A large custodian/clearing firm agreed to pay $2.8 Million to settle charges that it failed to file Suspicious Activity Reports about the conduct of dozens of terminated advisors that the SEC claims violated the Advisers Act. The SEC asserts that the Bank Secrecy Act required the custodian/clearing firm to file SARs when it suspected that advisers using its platform engaged in questionable fund transfers, charged excessive management fees, operated a cherry-picking scheme, or logged in as the client. According to the SEC, such unlawful activities fall within the SAR rules because they had no lawful business purpose or facilitated criminal activity.
OUR TAKE: The SEC is leveraging the Bank Secrecy Act, adopted to combat money laundering, to require broker/custodians to police advisers on their platforms for violations of the Advisers Act. It’s a novel legal theory to further the regulator’s enforcement goal of requiring large securities markets participants to serve in a gatekeeping role for the industry.
The SEC has sued a lawyer for aiding and abetting securities fraud by preparing a registration statement that failed to disclose that the principal was a convicted felon that controlled the issuer. According to the SEC, the principal instructed the lawyer that he should not be named as an officer or director of the issuer because of his prior conviction.
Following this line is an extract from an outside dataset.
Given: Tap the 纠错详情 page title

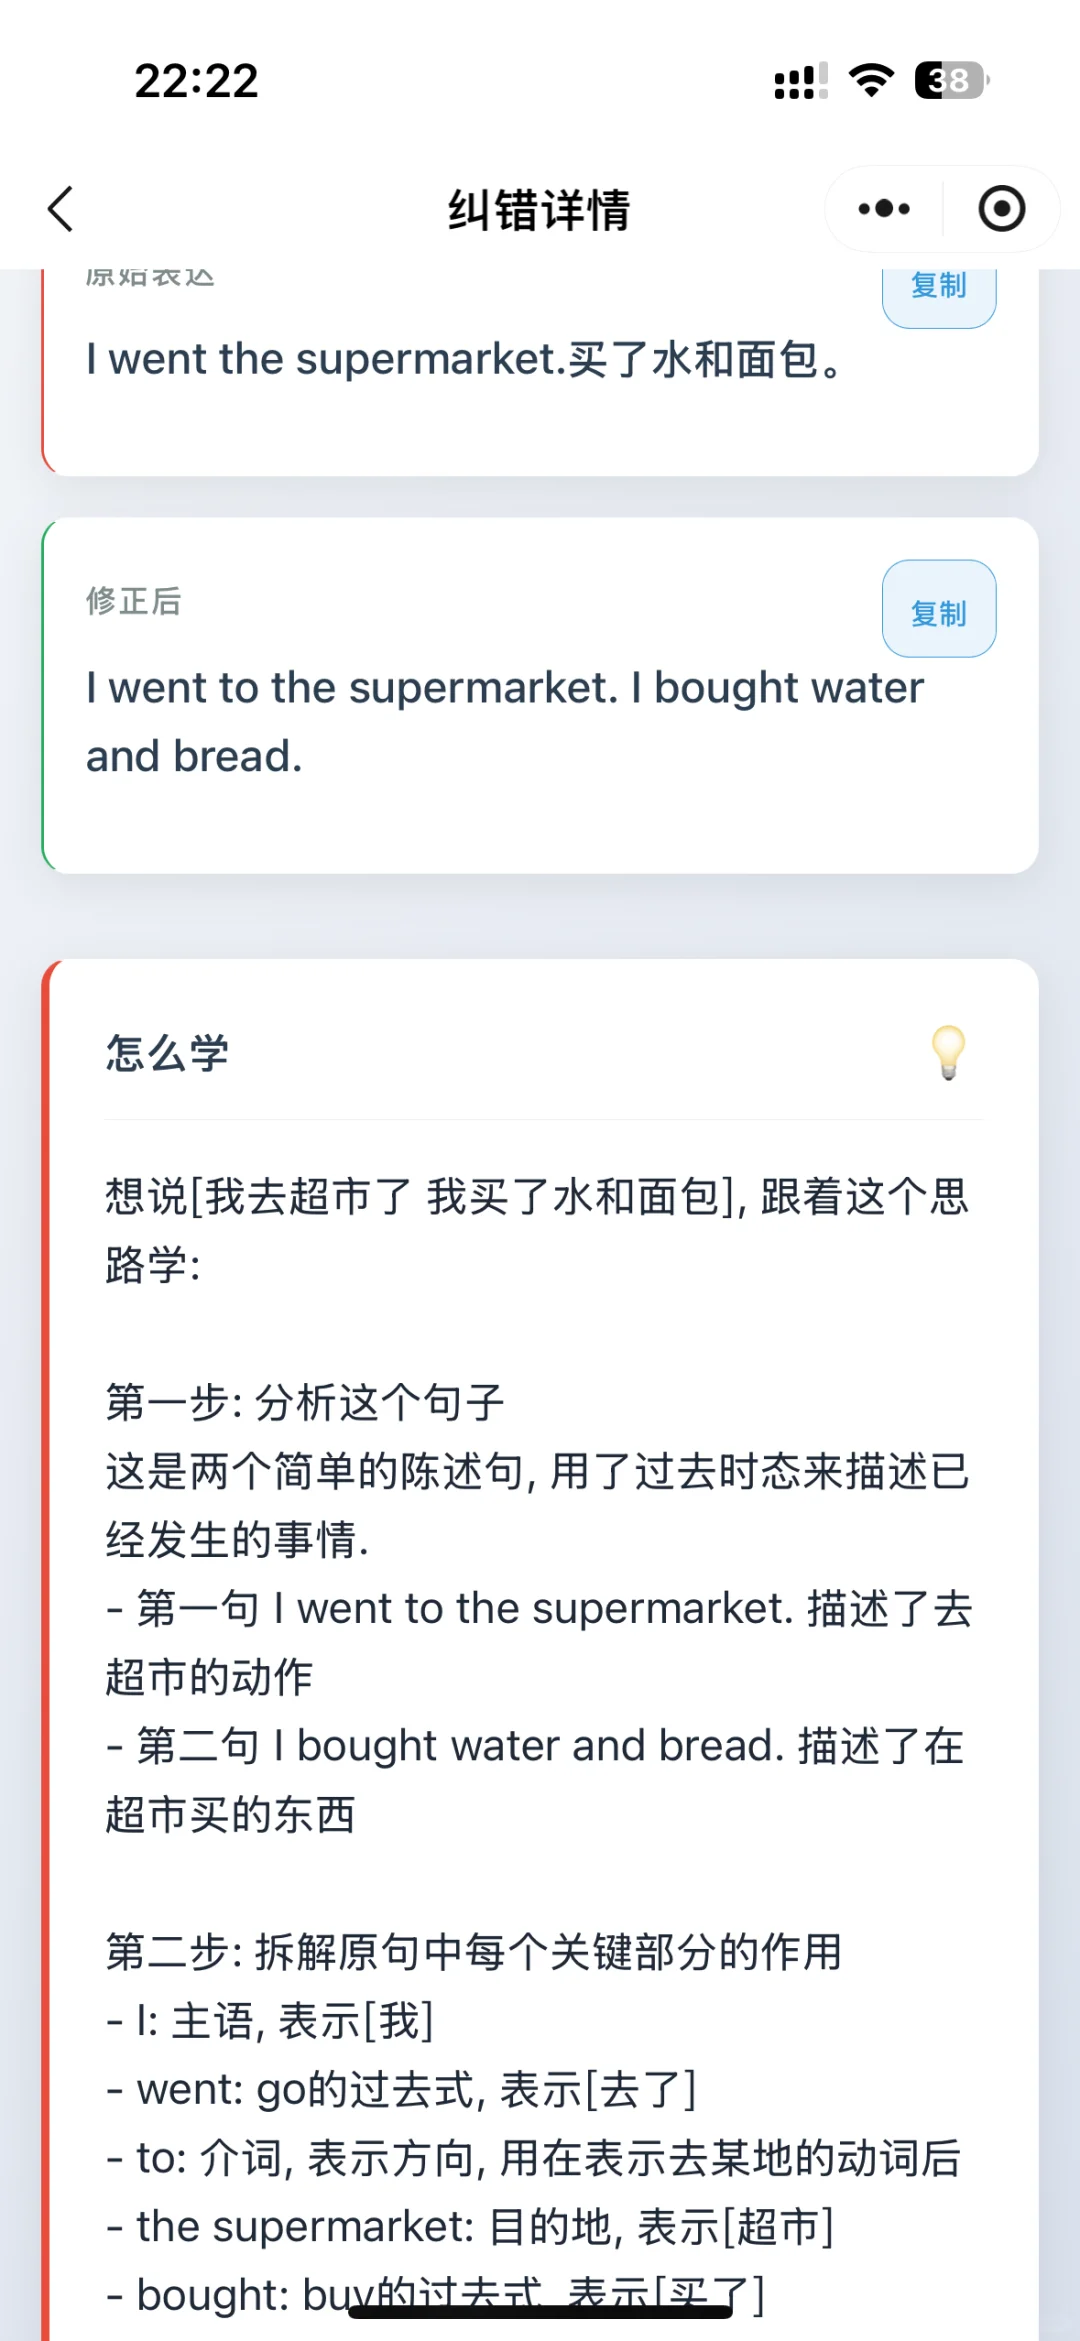Looking at the screenshot, I should tap(539, 210).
Nevertheless, according to the SEC, the lawyer knew that the principal fully controlled the issuer and failed to include such disclosure in the Form S-1. The SEC also charges that the lawyer knew or was severely reckless in not knowing that the three persons listed as officers and directors had not agreed to serve.
OUR TAKE: The SEC will hold gatekeepers, including lawyers, accountable for their bad clients. This case goes further than prior enforcement cases by prosecuting a lawyer for reckless conduct rather than knowingly furthering a specific fraud.
The SEC fined and censured a fund administrator for causing a money market fund’s violations of the Investment Company Act. The SEC asserts that the administrator used a flawed valuation methodology that resulted in violations of Rule 2a-7. The fund was used as a vehicle to invest securities lending collateral for the benefit of affiliated mutual funds. Because the fund failed Rule 2a-7, the investments by the registered funds violated the affiliated transaction rules.
OUR TAKE: As was the case with another recent case against a fund administrator, the SEC will broadly interpret the securities laws to hold non-registrant service providers accountable as gatekeepers of the securities markets.